Requirement:
Copy out the lines verbatim, beginning at the line that contains "Click the email" and stopping after the line that contains "(x=245, y=56)".

Data lines:
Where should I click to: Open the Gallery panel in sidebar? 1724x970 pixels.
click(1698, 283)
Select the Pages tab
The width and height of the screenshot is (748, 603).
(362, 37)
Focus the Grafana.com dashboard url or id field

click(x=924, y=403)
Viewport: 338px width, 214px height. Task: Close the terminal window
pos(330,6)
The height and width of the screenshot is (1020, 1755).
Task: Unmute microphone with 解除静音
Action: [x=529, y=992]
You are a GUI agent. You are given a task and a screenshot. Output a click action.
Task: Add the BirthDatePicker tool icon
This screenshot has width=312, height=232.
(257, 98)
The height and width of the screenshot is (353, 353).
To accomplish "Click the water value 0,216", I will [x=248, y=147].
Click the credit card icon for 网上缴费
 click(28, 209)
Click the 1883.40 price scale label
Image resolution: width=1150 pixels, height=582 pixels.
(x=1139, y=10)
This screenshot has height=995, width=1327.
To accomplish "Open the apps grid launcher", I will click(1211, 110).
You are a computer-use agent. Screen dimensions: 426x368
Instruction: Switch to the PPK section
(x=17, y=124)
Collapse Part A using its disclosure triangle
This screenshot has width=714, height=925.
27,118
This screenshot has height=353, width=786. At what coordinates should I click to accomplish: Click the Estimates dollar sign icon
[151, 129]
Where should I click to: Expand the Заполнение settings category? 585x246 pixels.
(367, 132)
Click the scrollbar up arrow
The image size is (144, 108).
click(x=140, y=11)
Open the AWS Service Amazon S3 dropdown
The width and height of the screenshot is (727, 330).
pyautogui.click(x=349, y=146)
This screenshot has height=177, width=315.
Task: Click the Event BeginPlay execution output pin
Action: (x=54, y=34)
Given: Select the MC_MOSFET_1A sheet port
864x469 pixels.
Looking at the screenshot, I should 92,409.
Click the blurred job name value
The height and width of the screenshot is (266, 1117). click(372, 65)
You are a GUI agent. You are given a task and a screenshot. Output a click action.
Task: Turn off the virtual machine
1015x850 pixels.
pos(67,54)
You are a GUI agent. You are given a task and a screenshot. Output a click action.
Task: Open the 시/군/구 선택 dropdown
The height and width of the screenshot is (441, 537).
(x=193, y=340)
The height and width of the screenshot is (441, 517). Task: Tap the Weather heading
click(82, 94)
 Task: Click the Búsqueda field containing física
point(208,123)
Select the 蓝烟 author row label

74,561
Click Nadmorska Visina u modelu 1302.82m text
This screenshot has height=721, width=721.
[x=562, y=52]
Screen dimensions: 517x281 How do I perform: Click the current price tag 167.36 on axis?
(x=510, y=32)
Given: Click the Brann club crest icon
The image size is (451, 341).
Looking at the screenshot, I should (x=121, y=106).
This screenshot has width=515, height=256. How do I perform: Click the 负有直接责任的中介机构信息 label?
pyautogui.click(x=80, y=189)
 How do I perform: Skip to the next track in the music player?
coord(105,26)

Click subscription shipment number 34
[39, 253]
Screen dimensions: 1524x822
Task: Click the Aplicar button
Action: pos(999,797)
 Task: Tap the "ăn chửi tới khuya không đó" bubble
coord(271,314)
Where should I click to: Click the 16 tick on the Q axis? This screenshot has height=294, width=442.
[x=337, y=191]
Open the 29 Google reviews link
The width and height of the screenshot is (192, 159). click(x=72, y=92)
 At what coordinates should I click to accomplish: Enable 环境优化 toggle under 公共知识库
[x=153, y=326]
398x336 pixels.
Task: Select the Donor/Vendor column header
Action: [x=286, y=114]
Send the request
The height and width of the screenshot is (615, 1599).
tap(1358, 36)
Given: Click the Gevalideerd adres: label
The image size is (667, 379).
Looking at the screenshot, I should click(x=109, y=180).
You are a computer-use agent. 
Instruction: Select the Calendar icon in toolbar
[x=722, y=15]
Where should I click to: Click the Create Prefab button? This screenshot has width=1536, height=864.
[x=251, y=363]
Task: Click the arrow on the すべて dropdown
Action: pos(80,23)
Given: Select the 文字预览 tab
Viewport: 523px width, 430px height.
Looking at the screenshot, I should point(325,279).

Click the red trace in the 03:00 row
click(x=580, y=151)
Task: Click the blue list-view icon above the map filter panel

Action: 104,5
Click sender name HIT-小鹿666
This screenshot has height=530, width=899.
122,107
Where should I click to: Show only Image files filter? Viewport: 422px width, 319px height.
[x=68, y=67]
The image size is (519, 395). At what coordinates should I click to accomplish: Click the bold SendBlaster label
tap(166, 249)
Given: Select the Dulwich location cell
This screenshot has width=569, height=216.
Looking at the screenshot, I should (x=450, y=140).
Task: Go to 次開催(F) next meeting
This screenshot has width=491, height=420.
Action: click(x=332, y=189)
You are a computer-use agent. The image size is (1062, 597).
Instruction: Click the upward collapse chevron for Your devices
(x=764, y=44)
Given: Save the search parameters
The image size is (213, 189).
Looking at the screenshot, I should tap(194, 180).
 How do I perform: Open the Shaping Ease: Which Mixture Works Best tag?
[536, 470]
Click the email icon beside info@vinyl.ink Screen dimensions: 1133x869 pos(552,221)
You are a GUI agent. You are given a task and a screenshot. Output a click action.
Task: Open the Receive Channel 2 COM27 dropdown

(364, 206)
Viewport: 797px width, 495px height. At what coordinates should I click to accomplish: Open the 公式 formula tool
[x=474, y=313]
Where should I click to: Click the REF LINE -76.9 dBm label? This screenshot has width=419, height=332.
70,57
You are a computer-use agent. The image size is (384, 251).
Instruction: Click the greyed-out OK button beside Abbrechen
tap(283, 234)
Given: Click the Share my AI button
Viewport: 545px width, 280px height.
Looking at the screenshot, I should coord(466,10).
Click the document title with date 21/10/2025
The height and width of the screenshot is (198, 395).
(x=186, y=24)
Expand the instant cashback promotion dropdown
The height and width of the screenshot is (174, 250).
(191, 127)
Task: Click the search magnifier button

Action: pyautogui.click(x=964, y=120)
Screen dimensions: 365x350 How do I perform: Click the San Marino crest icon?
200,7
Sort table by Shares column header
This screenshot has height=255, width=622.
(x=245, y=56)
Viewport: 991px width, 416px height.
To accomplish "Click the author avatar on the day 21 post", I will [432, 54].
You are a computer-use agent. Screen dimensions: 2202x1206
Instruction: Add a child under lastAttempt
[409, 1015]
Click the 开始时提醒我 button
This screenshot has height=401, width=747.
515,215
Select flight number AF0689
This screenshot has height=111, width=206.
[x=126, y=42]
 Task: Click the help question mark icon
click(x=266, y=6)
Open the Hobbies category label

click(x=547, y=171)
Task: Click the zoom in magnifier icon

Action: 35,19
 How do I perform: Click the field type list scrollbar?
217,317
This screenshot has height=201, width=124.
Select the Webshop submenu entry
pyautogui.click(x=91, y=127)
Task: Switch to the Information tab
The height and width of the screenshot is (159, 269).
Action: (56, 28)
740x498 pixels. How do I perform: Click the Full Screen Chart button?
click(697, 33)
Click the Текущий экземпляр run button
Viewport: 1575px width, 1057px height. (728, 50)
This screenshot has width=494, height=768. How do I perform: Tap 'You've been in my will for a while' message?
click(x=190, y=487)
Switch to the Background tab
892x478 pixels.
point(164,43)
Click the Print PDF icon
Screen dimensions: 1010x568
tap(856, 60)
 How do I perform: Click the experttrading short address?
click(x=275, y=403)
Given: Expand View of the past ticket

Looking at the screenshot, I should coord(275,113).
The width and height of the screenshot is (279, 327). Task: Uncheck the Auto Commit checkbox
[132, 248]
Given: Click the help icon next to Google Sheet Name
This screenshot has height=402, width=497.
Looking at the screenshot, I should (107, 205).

Answer for the task:
Click the email icon beside info@vinyl.ink Screen dimensions: 1133x869 pos(552,221)
You are a GUI agent. You are given a task and a screenshot. Output a click action.
Task: Open the Receive Channel 2 COM27 dropdown

(364, 206)
Viewport: 797px width, 495px height. At what coordinates should I click to accomplish: Open the 公式 formula tool
[x=474, y=313]
Where should I click to: Click the REF LINE -76.9 dBm label? This screenshot has width=419, height=332.
70,57
You are a computer-use agent. The image size is (384, 251).
Instruction: Click the greyed-out OK button beside Abbrechen
tap(283, 234)
Given: Click the Share my AI button
Viewport: 545px width, 280px height.
Looking at the screenshot, I should coord(466,10).
Click the document title with date 21/10/2025
The height and width of the screenshot is (198, 395).
(x=186, y=24)
Expand the instant cashback promotion dropdown
The height and width of the screenshot is (174, 250).
(191, 127)
Task: Click the search magnifier button

Action: pyautogui.click(x=964, y=120)
Screen dimensions: 365x350 How do I perform: Click the San Marino crest icon?
200,7
Sort table by Shares column header
This screenshot has height=255, width=622.
(x=245, y=56)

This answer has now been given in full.